Just my thoughts... Mis
Monday, March 2, 2009
The 3 day IV infusion of the steroids went well. I could tell a HUGE difference within hours of day ones. By the end of day 3, Wayne says I was "power walking" everywhere. LOL. Honestly, I have not been this free of MS symptoms in about 8 months. I know it won't last and I'll eventually go back to my baseline, but needless to say I am thoroughly enjoying the break while it's here. I'm even taking Morgan shopping at the mall (yes, the mall, don't faint) tonight. Something I haven't had the strength to do in well... years.
As I mentioned before, my MSRS score (MS severity score) was a 25 before the relapse. At the middle of it, it was a 53. I just got my top score at the worst of the relapse- which was a whopping 71. (yes that's very bad). Thanks to the IV infusion- my MSRS is now a 17. That is the lowest it's ever been since being diagnosed. In fact, that's incredibly low, period.
Now... this is coming at a cost. It is now about 4pm Monday afternoon, and I've slept a total of 9 hours since 8am Friday morning. I'm averaging about 3 hours a sleep a day. Yesterday I was up at 8:30am, and didn't finally sleep til 10am this morning, and then it was a very fitfull, restless sleep for maybe 3 hours. I mean to tell ya, I used to be quite the little 'party girl' many years ago, and I've NEVER been this wired and geeked up in my life. Yeah the energy is a nice change, but right now I am so tired yet wide awake. It's hard to explain. It's like my eyes are so heavy, and my poor body is begging for sleep, yet I simply can't. I'm now on 60mg of oral steroids, that will slowly taper down over the next 20 days til I'm off entirely. Which, obviously is a lot better than 1000mg straight into the bloodstream via IV once a day for 3 days, but man. This is some seriously rough stuff. I have to stop at the pharmacy to pick up a prescription refill, and I'm going to ask the pharmacist if there's any OTC sleep aids I can safely take with all my other current drugs. ANYTHING to actually sleep!

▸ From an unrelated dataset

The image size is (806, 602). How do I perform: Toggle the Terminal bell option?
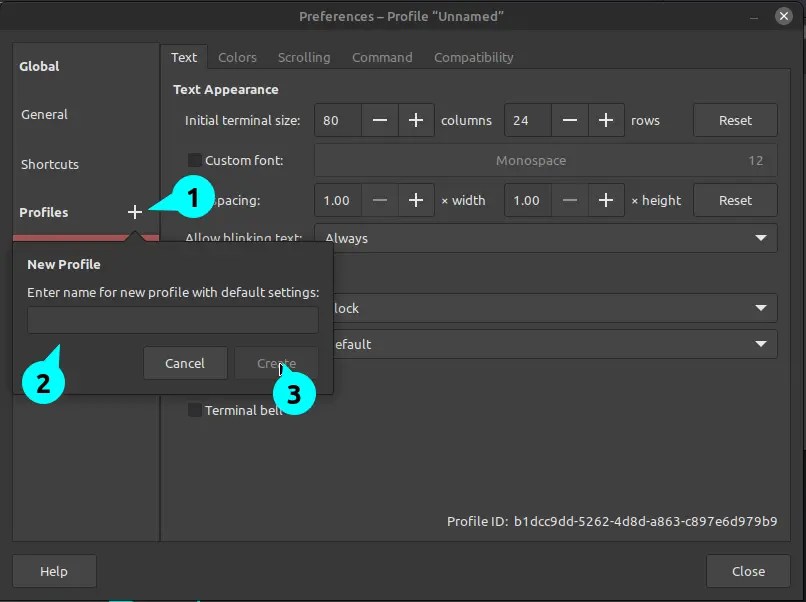coord(195,410)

So, that's where I'm at. Loving the lack of MS symptoms, but feeling like a speed freak that's just topped off some pills with some crystal meth and a side of crack for good measure. Heh, anyone want to place wages what the 'crash' from all these roids is gonna be? I'm guessing I'll eventually pass out for about 24 hours straight. At least.
Be well all... I'm off to run a marathon! Muahaha!